A new fiscal year started this past weekend, so this might be a good time for a basic review. Let’s call it “Budget 101”.
We’ll start with state income – also known as revenue.
Fifty-five percent of the $29.2 billion total state budget comes from the federal government. The rest comes primarily from taxes.
“Sales tax revenues are 36%, whereas the next closest category is individual income tax, which is predicted to be 25%,” State Revenue Secretary Kim Robinson says, also noting that changes enacted in spring of 2016 altered the balance of those revenue streams.
Individual income tax collections have also declined because of lost jobs, with Louisiana’s unemployment rate currently the 4th highest in the nation.
“The employment numbers have fallen rather substantially,” economist Jim Richardson observes.
“From our peak point in December 2014, we’re down just about 26,000 jobs,” Legislative Fiscal Analyst Greg Albrecht concurs, adding, “For all practical purposes, we’ve lost jobs in the highest wage sectors.”

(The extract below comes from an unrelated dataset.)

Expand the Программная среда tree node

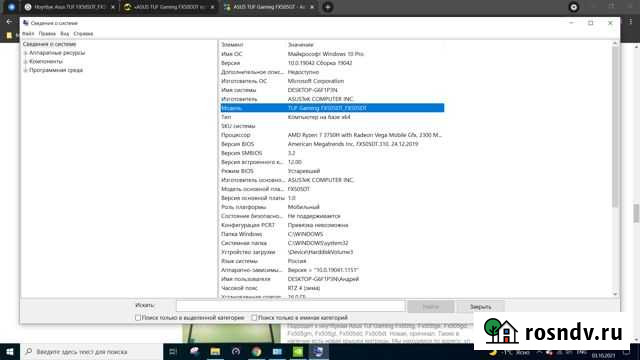[25, 70]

“So for our income taxes to get a boost, we need to get jobs back in those areas?” Richardson asks, rhetorically.
“Definitely,” Albrecht agrees.
Those job areas include oil and gas, where price declines have dropped the state’s income from royalties and severance taxes to just 6 percent of total revenue.
Currently, Louisiana gets a bigger chunk of its income from gaming – 9 percent of the total, but even that is stagnant.
“If you’ve got a weak economy you’re going to have weak spending there,” Albrecht explains. “And it’s showing up in the revenue collections.”
What about corporate taxes, you ask? They’re only 4 percent of the state’s total income.
“The fact that 80% of the corporations in the state of Louisiana pay no income tax is a real problem,” says Governor John Bel Edwards.